La escena que le descubre al personaje principal de “La historia de mi mujer” lo que está haciendo mal con su vida ocurre tan tarde, después de tantas vueltas, que parece más una conclusión que una invitación a continuar viendo la errática manera que tiene de lidiar con sus sentimientos el capitán de barco Jakob Störr. La directora de la película, la húngara Ildikó Enyedi, quien además firma la adaptación de la novela de Milán Füst de 1942, confía demasiado en la paciencia del espectador y en su propia habilidad para tenerlo pegado a la pantalla, y esa confianza le juega en contra, pues para el momento de la escena más de uno habrá perdido interés en esta especie de cartografía de la incomprensión masculina sobre la manera en que las mujeres aceptan a un hombre que entra en sus vidas y cómo llegan a amarlo.
El mal de Mer o la cinetosis es una dolencia inducida por formas específicas de movimiento repetitivo (el constante bamboleo de los barcos sobre el agua) y es lo que sufre desde el comienzo el capitán Störr. El cocinero de su barco le sugiere que se case, es decir, que tenga un lugar donde llegar y una mujer con la cual compartir sus días en tierra firme, para combatir la enfermedad. Cumpliendo con una apuesta jactanciosa de proponerle matrimonio a la primera mujer que cruce una puerta, el capitán conoce a Lizzy y contra toda lógica ella acepta su propuesta. La película imita la estructura capitular de la novela, con unos títulos sugerentes presentados a través de composiciones gráficas que no están a la altura del resto de la belleza visual de la película, donde casi siempre Lizzy es comparada con una luz cálida que entra por una ventana o que se refleja en un cristal o un espejo. Para potenciar esta propuesta ayuda mucho que Léa Seydoux nos brinde una de sus interpretaciones más complejas, capaz de expresar un abanico emocional que contrastará durante toda la película con el espíritu básico y casi torpe del marino que compone Gijs Naber.

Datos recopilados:
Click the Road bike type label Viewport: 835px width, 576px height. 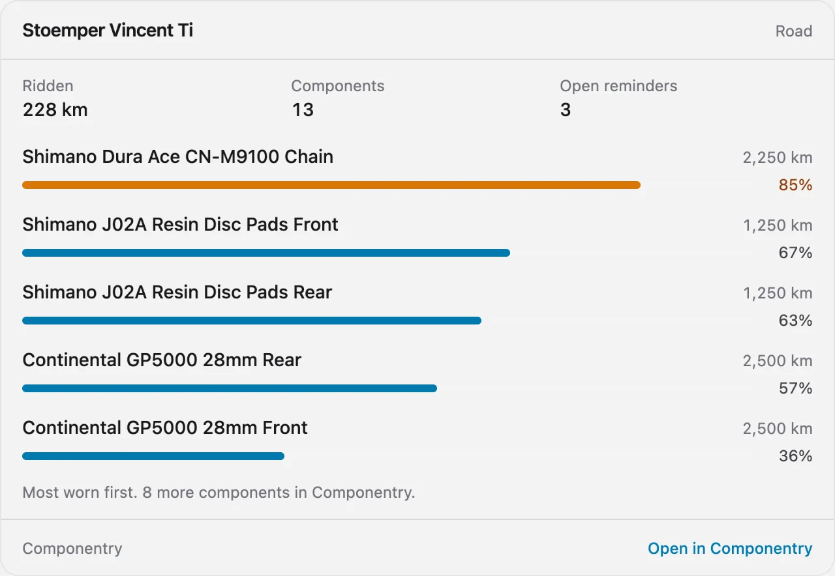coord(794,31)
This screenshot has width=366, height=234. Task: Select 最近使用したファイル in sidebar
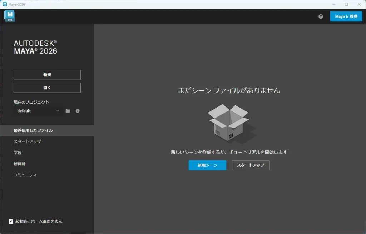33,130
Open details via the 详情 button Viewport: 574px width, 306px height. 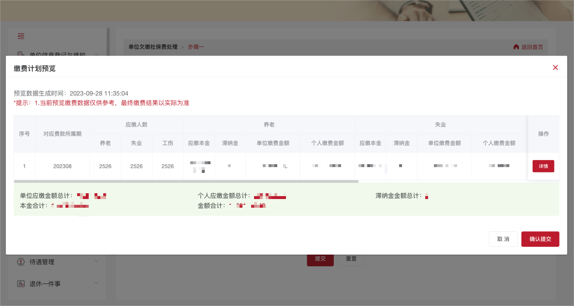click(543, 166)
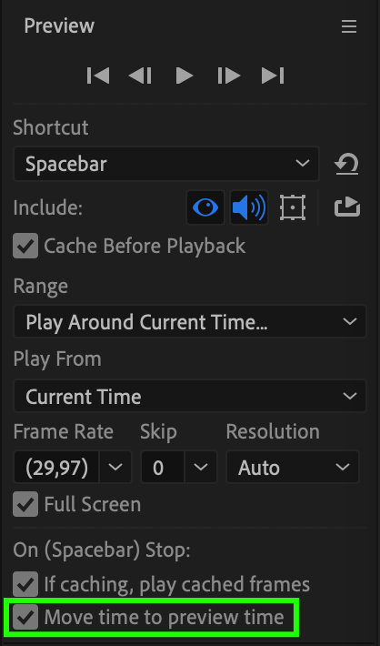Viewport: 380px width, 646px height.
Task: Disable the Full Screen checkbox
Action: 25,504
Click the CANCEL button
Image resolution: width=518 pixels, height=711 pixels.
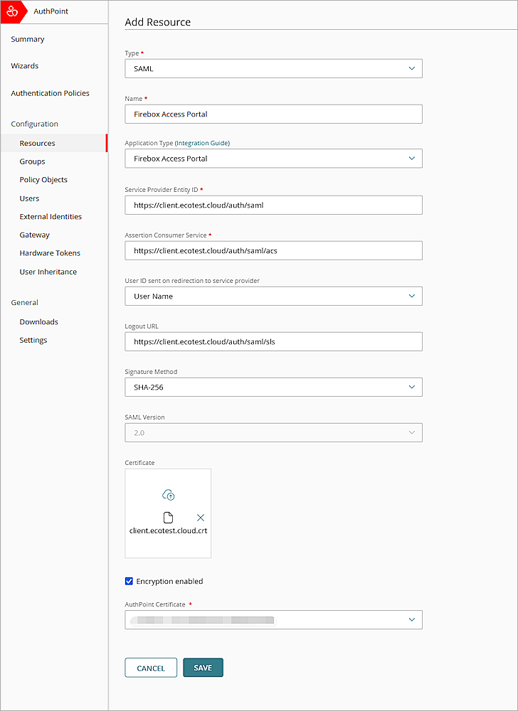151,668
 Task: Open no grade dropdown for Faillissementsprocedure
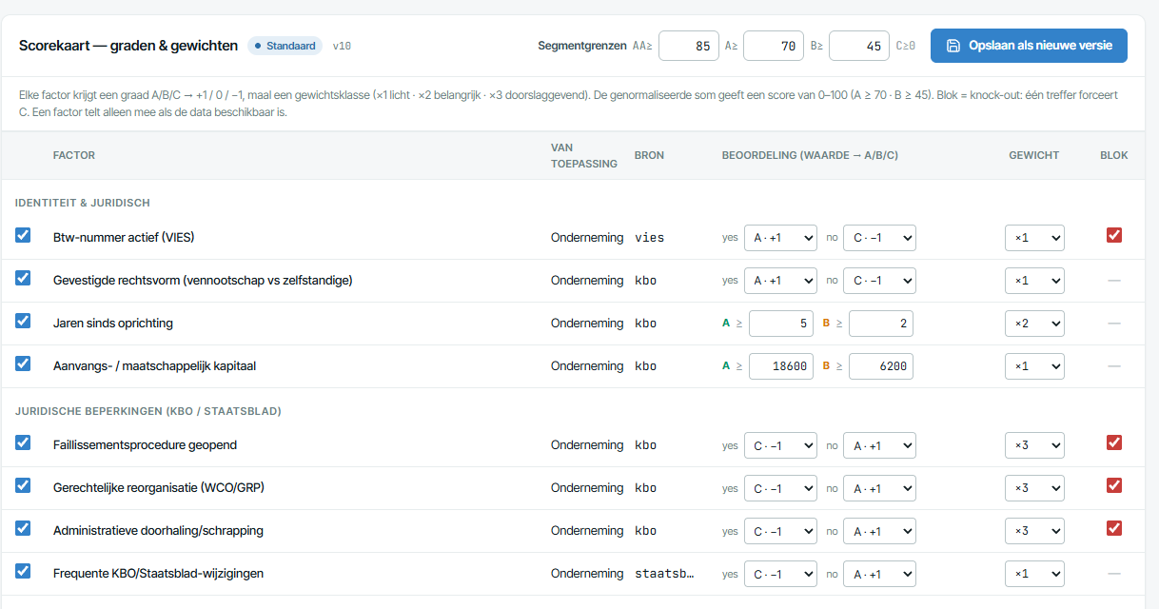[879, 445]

**Tareas a realizar**
[A] Di si cada afirmación coincide con el texto sobre «La historia de mi mujer», contestando sí o no y citando las palabras que lo deciden: (i) la novela de Milán Füst es de 1942; (ii) es el cocinero del barco quien le sugiere al capitán que se case; (iii) las composiciones gráficas de los títulos están a la altura del resto de la belleza visual de la película.
[B] Retoma el texto sobre «La historia de mi mujer» a partir de su última oración.

**Respuestas dadas**
[A]
(i) Sí: «la novela de Milán Füst de 1942».
(ii) Sí: «El cocinero de su barco le sugiere que se case».
(iii) No: «que no están a la altura del resto de la belleza visual de la película».

[B]
Primero, deslumbrado por la frescura de Lizzy, Störr parece maravillado con la vida, porque exista alguien como ella. La película expresa esa misma alegría con el poético registro de la vida en el mar que hace la fotografía de Marcell Rév, acompañado por la melancolíca partitura de Ádám Balázs. Pero después la película cae en una repetición cíclica de la desconfianza del capitán, que se convierte en un sopor del que no nos repondremos, pues la presencia de Louis Garrel, con un personaje torpemente construido (nunca entendemos cómo puede ser más atractivo para Lizzy que su marinero enorme y amoroso) no ayuda a que entendamos sus celos. Y entonces, cuando por fin le dicen que un tipo capaz de salvar a un barco de hundirse tendría que disfrutar más con la vida, porque es la única que tenemos, ya no hay nada qué hacer. La trama ha saltado por la borda, y nosotros con ella. Sólo unos pocos espectadores, los que se hayan conectado más con la belleza innegable de ciertos momentos, sobrevivirán al naufragio.